Saturday, 9 June 2012

Review: Clay Shirky, Cognitive Surplus: or the Big Society?

Subtitled "Creativity and Generosity in a Connected Age", Clay Shirky's book selects and discusses in depth examples which show the capacity of the world wide web to improve the quality of private lives and to transform public and civic life.

At the individual level, powerful home computers plus amazing software plus the web has allowed people to break the divides between producers/consumers and professionals/amateurs. People have discovered ways of using their free time (what Shirky calls their "cognitive surplus") that are more participatory than sitting watching TV. You don't have to slump there watching sitcoms and soap operas; you can dramatise your own life on Facebook or YouTube or Blogger.

Shirky is positive about all this, though I note that the word "pornography" does not once occur in his book. But pornography and, in general, the search for sex, are absolutely central to private use of the web - and in ways which have probably transformed millions of people's lives. It's another book but it might be a less consistently feel-good one than Shirky's.

At another level, Shirky describes many uses of the web to connect people with shared concerns (such as illness) and to mobilise them for charitable giving, for civic action and for political protest. As events in the Middle East currently demonstrate, when everyone carries a camera - and now usually a video camera - in their mobile phone, when most young (and not so young) people know how to upload to the web - well, then there is no way that a regime can hide its brutality. You can keep the journalists away, but you can't keep the people away - they are the ones you are attacking.

In England, the only reason that PC Harwood will face a charge of manslaughter for the death of Ian Tomlinson is that a visitor to London pulled out his mobile phone and filmed the assault.

Repressive regimes and London's police may resort to desperate measures - banning phones, seizing them. But, like drugs, there are too many people using them for there to be any chance of success. Even in North Korea daily life has been filmed and the resulting pictures of appalling misery smuggled abroad.

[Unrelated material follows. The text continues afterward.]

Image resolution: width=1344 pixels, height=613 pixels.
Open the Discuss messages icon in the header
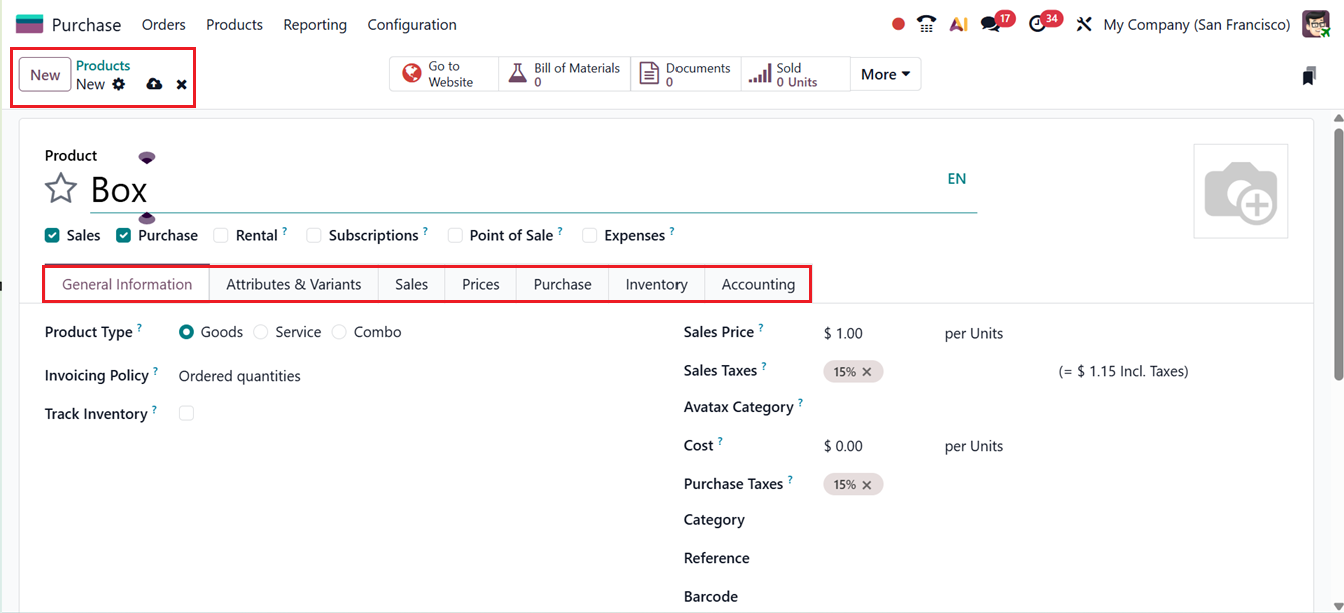pos(991,22)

Shirky does not foreground these most overtly political uses of connectivity. He focusses on examples of do-gooding which fit comfortably into David Cameron's vision of the Big Society - and which show how that idea is realisable.

The key point is that the barriers to entry into the public sphere, both financial and organisational, have been dramatically lowered by modern "connectivity". Not only that, when you are once connected, you are in principle connected to the whole world. Set up a website or a Yahoo! group or a Facebook page for people suffering some rare illness and immediately you can connect to anyone anywhere in the world who is connected to the web.

The "Professionals" point to loss of control over "Quality" and they will attempt to re-assert control. They will award Kitemarks of quality and at the same time put anything so Kitemarked behind a Paywall. I think - I hope - they will lose the battle. Other solutions to the problem of Quality will be found.

This Blog was supposed to be a spin-off from my main website www.selectedworks.co.uk, though there is no link either way.

When I stopped teaching in 2000, I thought about the published and unpublished work I had produced over the thirty five years in which I had been "connected" to the university system - I went to University in 1965 aged 18. I toyed with the idea of putting together an edited collection - my Selected Works - and then trying to find a publisher for it. It would have been a long and probably fruitless enterprise.

Instead, I had a professional-looking website created for me and, bit by bit, with profesional assistance, published and re-published work that I thought was of interest. All of it could be downloaded, printed off, for free.

As a result I have undoubtedly had more readers than I ever had in my paper-based university career. As of today, the Flagcounter installed a few years ago shows visitors from 127 countries - the latest, Iraq. Alexa currently ranks the site at 4 627 553, which makes me laugh, though since there are over 100 million top level domains in the world, it ranks the site inside the top 5%. From emails I get, the people who appreciate the site are students in countries and institutions where getting access to academic work they need is still not easy - either because their libraries don't have it or because it's behind paywalls. I am pleased to have made it easier for them.

I still buy the books I want to read. I live within two hundred meters of a public library in a fine building, but I never go into it nowadays. If I want to find out something, I go on the web. Thank you, Wikipedia.